This method for the measurement of sodium and potassium in silicate rocks uses a borate fusion technique.


The sample is fused with a suitable fusion agent such as boric acid (H3BO3) and lithium carbonate (Li2CO3) and the ground product is dissolved in dilute citric acid. The presence of other metals such as aluminium, calcium, iron, magnesium and silicon should not interfere with the measurement of sodium or potassium using this method.


Procedure

Fusion Agent

The prefusion mixture is prepared by mixing and grinding together 200g H3BO3, 60g of Li2CO3, 30g of SrCO3 and 10g of Cobalt (II,III) oxide.


This method utilises the breakdown of Cobalt (II,III) Oxide at 950 degrees centigrade to form Cobalt (II) Oxide, thus it is imperative that the oven is able to hit this temperature for the analysis.


Sample preparation

The sample is prepared by mixing 200mg of the ground rock powder with 4g of fusion agent. The fusion is carried out at 960ºC in a graphite crucible over a 3-hour period.


The sample is then removed from the oven and allowed to cool to handling temperatures. The pellet is then removed from the base of the crucible and ground using a mortar and pestle into a fine powder.


Method 1

A 500mg sample of the powdered fusion product is dissolved in 25ml of 10% HNO3. After filtering the precipitated SiO2 using a medium grade filter paper, the solution is diluted to 50ml using distilled water.
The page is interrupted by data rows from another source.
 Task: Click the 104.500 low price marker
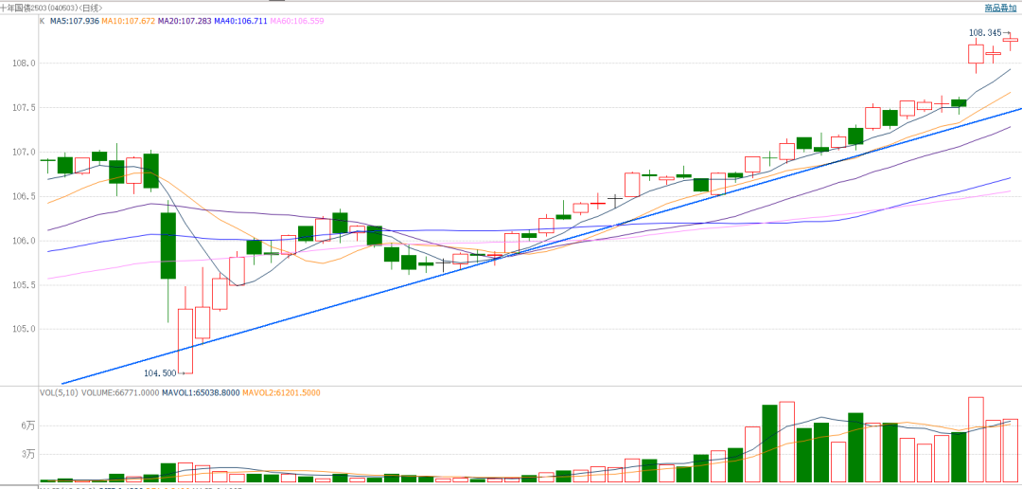click(160, 373)
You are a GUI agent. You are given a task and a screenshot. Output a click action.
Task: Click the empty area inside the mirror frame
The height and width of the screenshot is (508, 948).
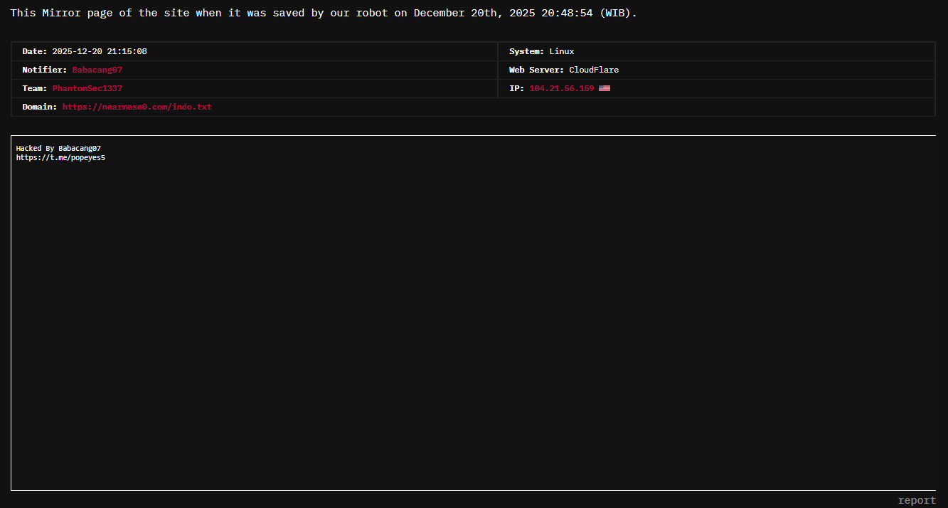pos(473,320)
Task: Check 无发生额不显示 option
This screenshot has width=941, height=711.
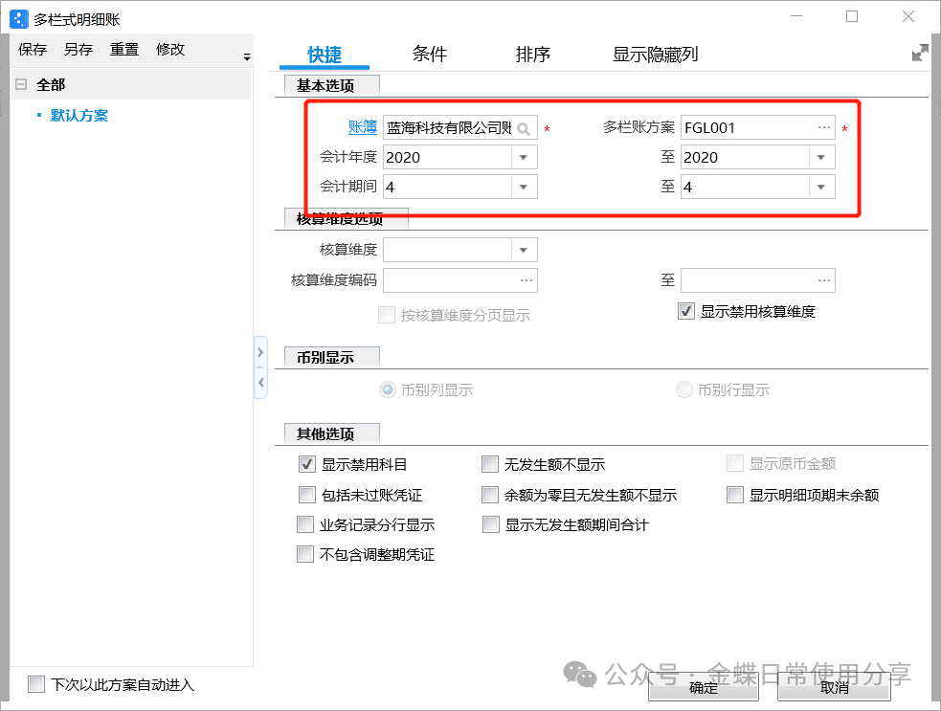Action: (490, 465)
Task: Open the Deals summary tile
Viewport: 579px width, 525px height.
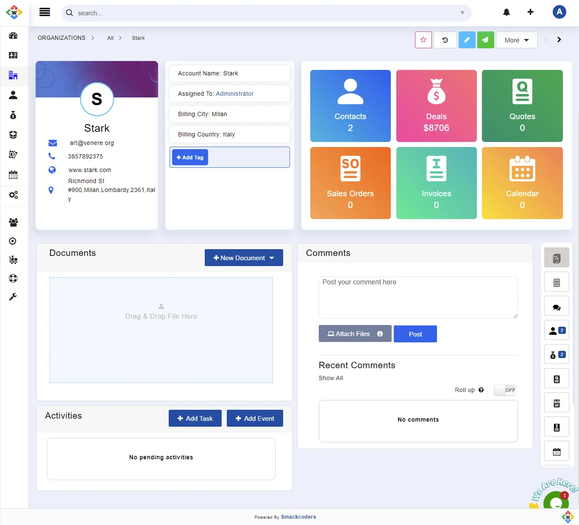Action: 436,106
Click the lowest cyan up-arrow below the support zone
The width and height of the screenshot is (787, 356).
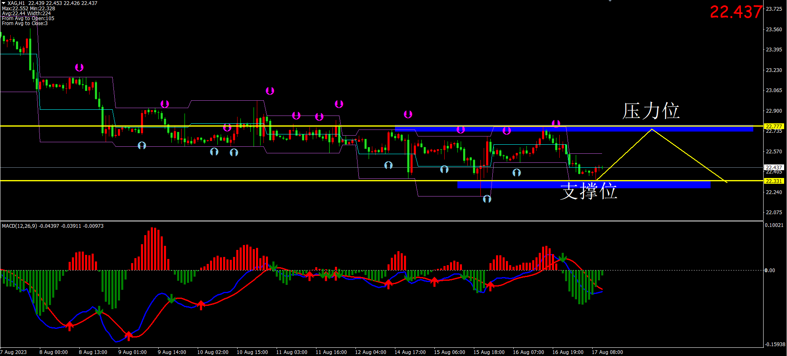click(487, 199)
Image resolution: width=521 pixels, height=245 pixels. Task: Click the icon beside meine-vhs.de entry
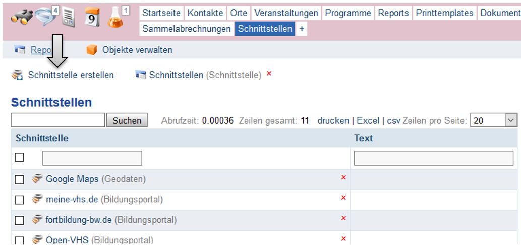[x=38, y=199]
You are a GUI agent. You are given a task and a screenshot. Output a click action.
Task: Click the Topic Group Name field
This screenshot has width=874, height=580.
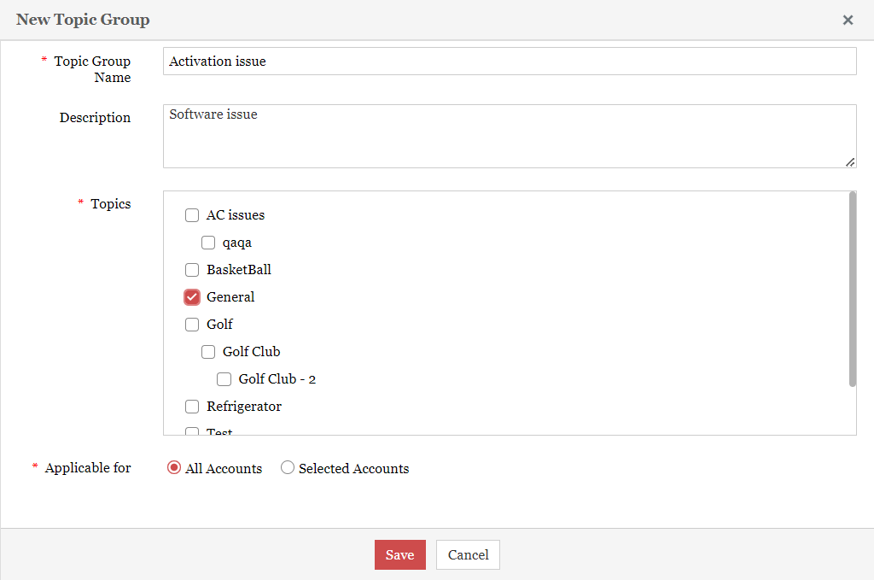point(509,62)
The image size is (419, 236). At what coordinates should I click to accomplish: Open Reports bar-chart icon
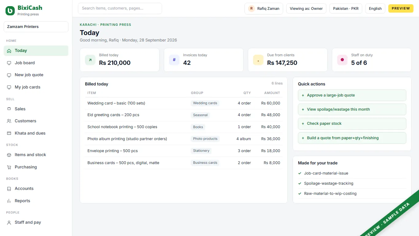(x=9, y=201)
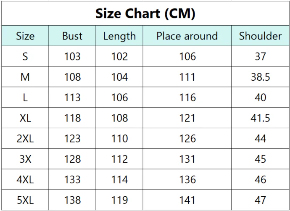
Task: Click the Shoulder column header
Action: point(261,36)
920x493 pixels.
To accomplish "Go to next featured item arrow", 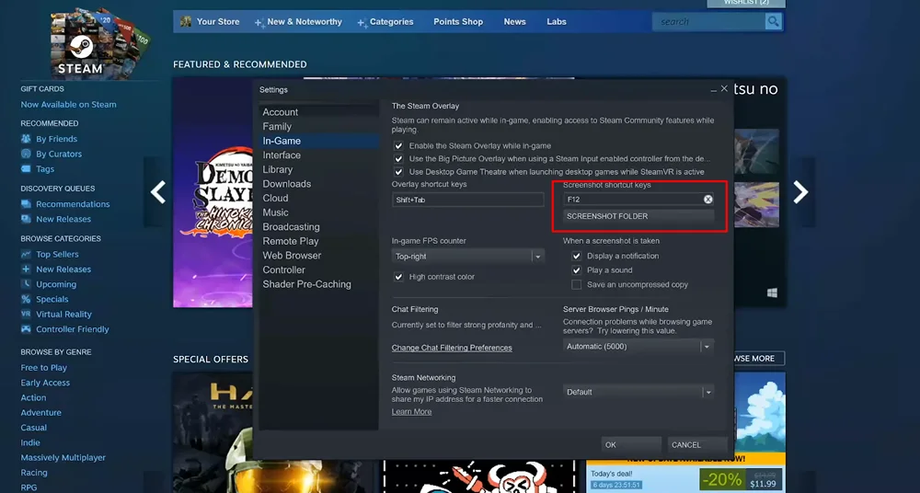I will [800, 191].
In some cases, a second filtration step may be required prior to dilution.


Method 2

A 500mg sample of the powdered fusion product is added to 25mls of 2.5% citric acid and heated to 90ºC.


The fusion product should completely dissolve, apart from residual carbon-based powder from the crucible, which is filtered off using a medium grade filter paper.


The filtrate is transferred to a 50ml volumetric flask and made up to volume. The solutions are then analysed using standards prepared from a similar solution (10% HNO3 + H2O or 2.5% citric acid + H2O).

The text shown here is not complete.